Since the discovery of ‘Spectre,’ the world’s best computer scientists from industry and academia have focused on software fixes and hardware defences, confident that they’ve been able to secure the most vulnerable points in the speculative execution process without significantly slowing down processing speeds.
Researchers at the University of Virginia’s School of Engineering and Applied Science, UVA Engineering, led by Ashish Venkat, discovered that computer processors are once again vulnerable to hackers. They discovered a brand-new way for hackers to take advantage of something known as a “micro-op cache,” which accelerates computation by storing basic commands and allowing the processor to retrieve them quickly and early in the speculative execution process.
Since 2011, micro-op caches have been used in Intel computers.
When a processor fetches commands from the micro-op cache, Venkat’s team discovered that hackers could steal the data.

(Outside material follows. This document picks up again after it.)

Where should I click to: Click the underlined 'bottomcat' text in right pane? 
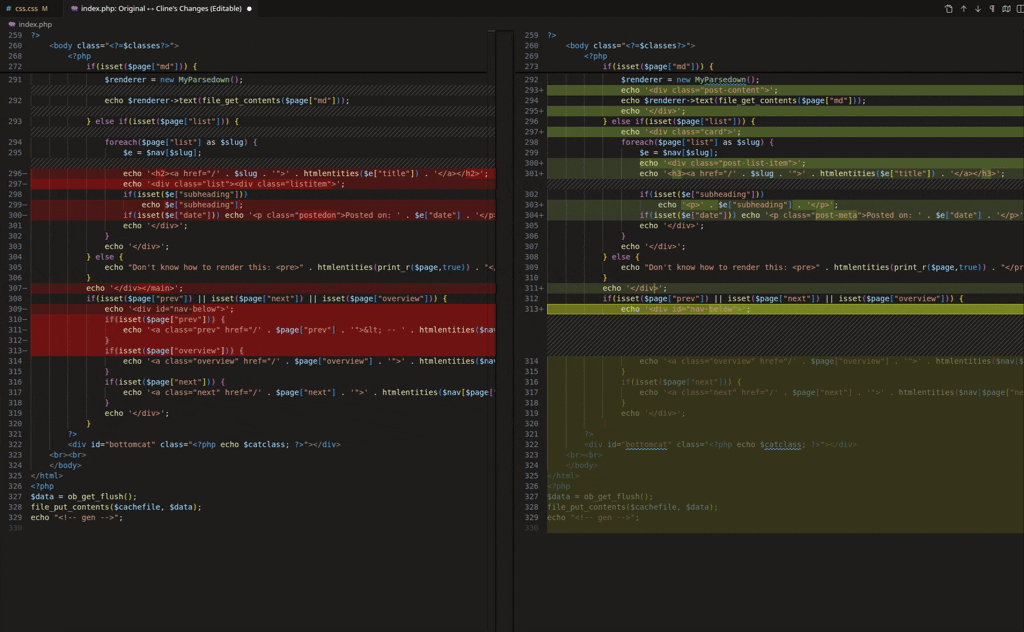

Commenting on the development, Venkat said “Think about a hypothetical airport security scenario where TSA lets you in without checking your boarding pass because (1) it is fast and efficient, and (2) you will be checked for your boarding pass at the gate anyway,”

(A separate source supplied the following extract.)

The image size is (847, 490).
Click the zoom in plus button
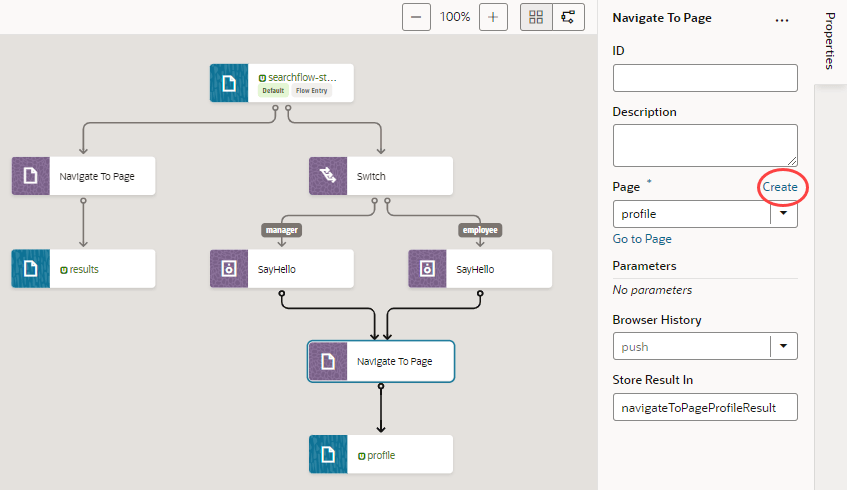[x=493, y=17]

A computer processor performs a similar function. It predicts that the check will pass, allowing instructions to enter the pipeline.
Venkat elaborated “Ultimately, if the prediction is incorrect, it will throw those instructions out of the pipeline, but this might be too late because those instructions could leave side-effects while waiting in the pipeline that an attacker could later exploit to infer secrets such as a password,”
All existing ‘Spectre’ protections are ineffective against Venkat’s team’s latest attacks because they protect the processor at a later stage of speculative execution.
The team discovered two variants of the attacks that can steal speculatively accessible data from Intel and AMD processors.
Venkat noted “Intel’s suggested defense against Spectre, which is called LFENCE, places sensitive code in a waiting area until the security checks are executed, and only then is the sensitive code allowed to execute,”
“But it turns out the walls of this waiting area have ears, which our attack exploits. We show how an attacker can smuggle secrets through the micro-op cache by using it as a covert channel.”
It would be even more difficult to patch this newly discovered vulnerability.
In the case of previous ‘Spectre’ attacks, developers devised a reasonably simple method of preventing any kind of attack without sacrificing significant computing performance.
Venkat’s team has informed Intel and AMD’s product security teams about the flaw.
The highly competitive International Symposium on Computer Architecture, or ISCA, has accepted the team’s paper.